Analgésicos | Antimaláricos | Citotóxico/Antibacterianos |
Aspirina, acetofenitidina, probenecid | Cloroquina, hidroxicloroquina, primaquina, quinino | Cloranfenicol, sulfametoxazol+trimetropim, ácido nalidíxico, nitrofurantoína |
Drogas Cardiovasculares | Outras | Alimentos |
Dapsona, sulfametoxipirimidina, sulfapiridina, sulfanilamida, sulfasalazina | Alfa-metildopa, ácido ascórbico, hidralazina, azul de metileno, naftaleno (naftalina), urato oxidase, Vitamina K | Feijão de fava, água tônica, vinto tinto, blueberries (mirtilo) |
Conclusão
A deficiência de G6PD é a doença que muito bem demonstra a interação genótipo-fenótipo e o conceito de farmacogenética, pela sua manifestação clínica a partir da exposição ao estresse oxidativo.
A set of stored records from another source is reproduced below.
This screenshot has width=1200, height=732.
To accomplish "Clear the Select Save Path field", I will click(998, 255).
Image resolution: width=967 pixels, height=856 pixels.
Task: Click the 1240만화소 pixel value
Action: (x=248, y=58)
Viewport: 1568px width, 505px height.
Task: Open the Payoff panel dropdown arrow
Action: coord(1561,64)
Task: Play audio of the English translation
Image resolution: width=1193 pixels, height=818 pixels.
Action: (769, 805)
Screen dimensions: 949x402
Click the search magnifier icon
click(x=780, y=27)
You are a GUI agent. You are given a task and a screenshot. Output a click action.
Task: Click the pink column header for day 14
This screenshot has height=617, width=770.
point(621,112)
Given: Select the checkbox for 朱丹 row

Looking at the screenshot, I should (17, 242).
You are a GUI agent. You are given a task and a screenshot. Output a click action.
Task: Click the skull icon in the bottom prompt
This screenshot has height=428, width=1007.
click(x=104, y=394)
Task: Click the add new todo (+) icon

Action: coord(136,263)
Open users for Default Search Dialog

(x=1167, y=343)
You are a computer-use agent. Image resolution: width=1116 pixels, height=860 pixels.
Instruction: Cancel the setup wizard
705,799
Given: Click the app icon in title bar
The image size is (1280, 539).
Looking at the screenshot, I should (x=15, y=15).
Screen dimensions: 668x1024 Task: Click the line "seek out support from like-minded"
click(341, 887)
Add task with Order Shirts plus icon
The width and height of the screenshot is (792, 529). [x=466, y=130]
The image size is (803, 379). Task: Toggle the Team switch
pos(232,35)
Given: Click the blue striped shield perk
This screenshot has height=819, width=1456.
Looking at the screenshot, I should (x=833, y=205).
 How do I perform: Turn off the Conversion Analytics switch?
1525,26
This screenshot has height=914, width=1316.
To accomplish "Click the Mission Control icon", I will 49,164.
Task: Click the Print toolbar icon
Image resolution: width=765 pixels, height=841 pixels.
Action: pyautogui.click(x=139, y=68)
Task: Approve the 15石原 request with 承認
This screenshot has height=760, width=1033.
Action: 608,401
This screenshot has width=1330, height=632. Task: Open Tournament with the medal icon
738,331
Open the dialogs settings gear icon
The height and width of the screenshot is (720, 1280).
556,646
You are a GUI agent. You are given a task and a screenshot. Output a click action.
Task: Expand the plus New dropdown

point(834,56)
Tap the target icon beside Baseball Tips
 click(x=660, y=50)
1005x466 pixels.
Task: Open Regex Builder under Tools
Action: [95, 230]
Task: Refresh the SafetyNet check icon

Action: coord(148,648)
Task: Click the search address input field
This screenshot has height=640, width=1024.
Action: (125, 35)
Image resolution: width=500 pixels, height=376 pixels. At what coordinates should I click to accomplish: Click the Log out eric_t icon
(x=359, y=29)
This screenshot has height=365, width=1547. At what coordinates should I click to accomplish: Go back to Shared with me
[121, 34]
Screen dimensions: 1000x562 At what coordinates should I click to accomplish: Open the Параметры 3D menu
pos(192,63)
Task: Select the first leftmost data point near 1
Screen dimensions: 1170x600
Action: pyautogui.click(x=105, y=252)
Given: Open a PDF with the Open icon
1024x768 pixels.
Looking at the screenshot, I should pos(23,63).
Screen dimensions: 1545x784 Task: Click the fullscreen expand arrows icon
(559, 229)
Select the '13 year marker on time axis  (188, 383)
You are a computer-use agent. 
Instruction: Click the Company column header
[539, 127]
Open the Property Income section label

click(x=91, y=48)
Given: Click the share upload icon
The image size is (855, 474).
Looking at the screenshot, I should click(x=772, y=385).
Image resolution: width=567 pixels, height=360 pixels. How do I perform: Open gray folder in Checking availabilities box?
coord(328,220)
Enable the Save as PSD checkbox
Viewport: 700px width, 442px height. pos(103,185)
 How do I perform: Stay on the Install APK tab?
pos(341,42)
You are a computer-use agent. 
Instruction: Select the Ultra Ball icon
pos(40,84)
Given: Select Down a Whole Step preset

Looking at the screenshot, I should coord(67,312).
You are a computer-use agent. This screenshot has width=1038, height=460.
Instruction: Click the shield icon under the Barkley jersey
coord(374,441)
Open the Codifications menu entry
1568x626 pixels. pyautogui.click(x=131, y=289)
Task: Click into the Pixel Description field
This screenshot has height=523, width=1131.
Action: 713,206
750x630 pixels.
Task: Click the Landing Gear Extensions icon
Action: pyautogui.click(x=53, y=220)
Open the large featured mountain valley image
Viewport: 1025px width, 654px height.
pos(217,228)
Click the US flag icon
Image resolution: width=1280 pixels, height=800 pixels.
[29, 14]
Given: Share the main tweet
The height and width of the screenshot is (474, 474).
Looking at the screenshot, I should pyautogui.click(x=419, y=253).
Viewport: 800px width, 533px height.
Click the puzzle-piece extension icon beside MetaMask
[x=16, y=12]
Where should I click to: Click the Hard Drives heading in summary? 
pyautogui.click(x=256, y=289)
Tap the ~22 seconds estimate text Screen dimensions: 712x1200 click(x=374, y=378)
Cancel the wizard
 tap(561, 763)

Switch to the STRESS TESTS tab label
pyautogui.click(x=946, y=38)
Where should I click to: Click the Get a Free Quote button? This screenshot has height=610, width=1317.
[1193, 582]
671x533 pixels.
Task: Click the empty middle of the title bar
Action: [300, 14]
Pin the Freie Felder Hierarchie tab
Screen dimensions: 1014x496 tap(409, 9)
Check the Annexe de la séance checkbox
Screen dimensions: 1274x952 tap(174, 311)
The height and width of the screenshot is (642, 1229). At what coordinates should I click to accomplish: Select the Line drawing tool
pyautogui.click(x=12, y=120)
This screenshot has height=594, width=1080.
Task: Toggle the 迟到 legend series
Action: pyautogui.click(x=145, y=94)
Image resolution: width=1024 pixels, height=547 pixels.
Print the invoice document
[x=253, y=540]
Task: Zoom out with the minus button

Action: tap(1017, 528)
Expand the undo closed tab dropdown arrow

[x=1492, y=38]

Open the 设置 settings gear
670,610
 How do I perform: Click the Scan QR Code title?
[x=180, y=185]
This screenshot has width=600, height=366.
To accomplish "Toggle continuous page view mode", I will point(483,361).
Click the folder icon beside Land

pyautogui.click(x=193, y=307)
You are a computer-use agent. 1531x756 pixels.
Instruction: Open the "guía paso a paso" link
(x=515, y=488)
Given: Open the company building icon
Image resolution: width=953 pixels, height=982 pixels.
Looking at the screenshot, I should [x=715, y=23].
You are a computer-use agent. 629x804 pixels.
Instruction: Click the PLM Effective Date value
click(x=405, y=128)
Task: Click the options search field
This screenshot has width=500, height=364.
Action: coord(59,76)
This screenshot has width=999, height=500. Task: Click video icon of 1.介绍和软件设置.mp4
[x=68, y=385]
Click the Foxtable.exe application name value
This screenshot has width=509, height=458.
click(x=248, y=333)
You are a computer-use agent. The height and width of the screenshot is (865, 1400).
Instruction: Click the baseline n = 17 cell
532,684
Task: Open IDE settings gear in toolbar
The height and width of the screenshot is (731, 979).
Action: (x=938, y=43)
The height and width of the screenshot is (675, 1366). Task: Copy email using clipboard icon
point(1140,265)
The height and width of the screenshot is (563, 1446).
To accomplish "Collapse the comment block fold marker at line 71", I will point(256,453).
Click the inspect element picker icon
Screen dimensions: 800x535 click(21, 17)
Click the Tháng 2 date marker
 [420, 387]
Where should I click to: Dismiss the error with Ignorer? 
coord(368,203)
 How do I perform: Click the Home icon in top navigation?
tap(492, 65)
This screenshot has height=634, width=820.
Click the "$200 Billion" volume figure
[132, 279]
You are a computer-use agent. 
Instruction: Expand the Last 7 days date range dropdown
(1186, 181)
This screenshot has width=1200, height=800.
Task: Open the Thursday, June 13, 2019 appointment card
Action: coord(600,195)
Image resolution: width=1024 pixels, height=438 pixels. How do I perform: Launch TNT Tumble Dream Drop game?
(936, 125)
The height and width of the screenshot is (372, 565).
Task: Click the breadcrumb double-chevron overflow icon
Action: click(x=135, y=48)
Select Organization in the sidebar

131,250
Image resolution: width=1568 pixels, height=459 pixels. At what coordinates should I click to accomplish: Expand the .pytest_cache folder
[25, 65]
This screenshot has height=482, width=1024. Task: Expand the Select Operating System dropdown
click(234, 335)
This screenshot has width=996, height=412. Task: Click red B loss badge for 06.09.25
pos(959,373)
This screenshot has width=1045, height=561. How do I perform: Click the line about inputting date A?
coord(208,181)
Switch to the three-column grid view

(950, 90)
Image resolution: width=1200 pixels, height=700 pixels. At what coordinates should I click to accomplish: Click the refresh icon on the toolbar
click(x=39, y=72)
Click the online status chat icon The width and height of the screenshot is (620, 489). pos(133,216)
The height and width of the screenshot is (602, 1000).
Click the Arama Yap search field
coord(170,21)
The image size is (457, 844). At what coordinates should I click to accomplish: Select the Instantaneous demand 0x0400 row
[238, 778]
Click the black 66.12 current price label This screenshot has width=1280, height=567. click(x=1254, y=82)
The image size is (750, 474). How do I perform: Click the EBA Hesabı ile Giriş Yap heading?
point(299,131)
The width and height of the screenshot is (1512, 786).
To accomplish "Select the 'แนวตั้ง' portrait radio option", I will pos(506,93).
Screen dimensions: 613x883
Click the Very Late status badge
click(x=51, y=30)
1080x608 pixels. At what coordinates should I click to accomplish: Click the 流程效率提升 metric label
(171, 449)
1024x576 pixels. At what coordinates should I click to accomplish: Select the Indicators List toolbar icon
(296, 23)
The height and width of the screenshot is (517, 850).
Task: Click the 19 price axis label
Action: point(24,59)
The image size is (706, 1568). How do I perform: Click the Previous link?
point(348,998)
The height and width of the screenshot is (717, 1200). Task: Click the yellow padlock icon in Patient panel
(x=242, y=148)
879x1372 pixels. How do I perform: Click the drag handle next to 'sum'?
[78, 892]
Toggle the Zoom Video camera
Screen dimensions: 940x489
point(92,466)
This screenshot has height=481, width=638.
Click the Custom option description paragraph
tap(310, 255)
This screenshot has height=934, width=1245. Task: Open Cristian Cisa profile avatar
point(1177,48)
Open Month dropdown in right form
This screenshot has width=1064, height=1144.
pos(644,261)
Agora, você consegue avaliar e fazer o correto diagnóstico dessa doença e lembrar dessa prevalente, mas por vezes esquecidas, enzimopatia genética, quando confrontado com pacientes com icterícia neonatal e anemia hemolítica aguda.
O texto é de total responsabilidade do autor e não representa a visão da sanar sobre o assunto.
Observação: esse material foi produzido durante vigência do Programa de colunistas Sanar. A iniciativa foi descontinuada em junho de 2022, mas a Sanar decidiu preservar todo o histórico e trabalho realizado por reconhecer o esforço empenhado pelos participantes e o valor do conteúdo produzido.
Referências:
- Cappellini MD, Fiorelli G. Seminar Glucose-6-phosphate dehydrogenase deficiency [Internet]. Vol. 371, www.thelancet.com. 2008. Available from: www.thelancet.com
- Luzzatto L, Nannelli C, Notaro R. Glucose-6-Phosphate Dehydrogenase Deficiency. Vol. 30, Hematology/Oncology Clinics of North America. W.B. Saunders; 2016. p. 373–93.
- Mason PJ, Bautista JM, Gilsanz F. G6PD deficiency: the genotype-phenotype association. Blood Reviews. 2007;21(5):267–83.
- Luzzatto L, Seneca E. G6PD deficiency: A classic example of pharmacogenetics with on-going clinical implications. Vol. 164, British Journal of Haematology. 2014. p. 469–80.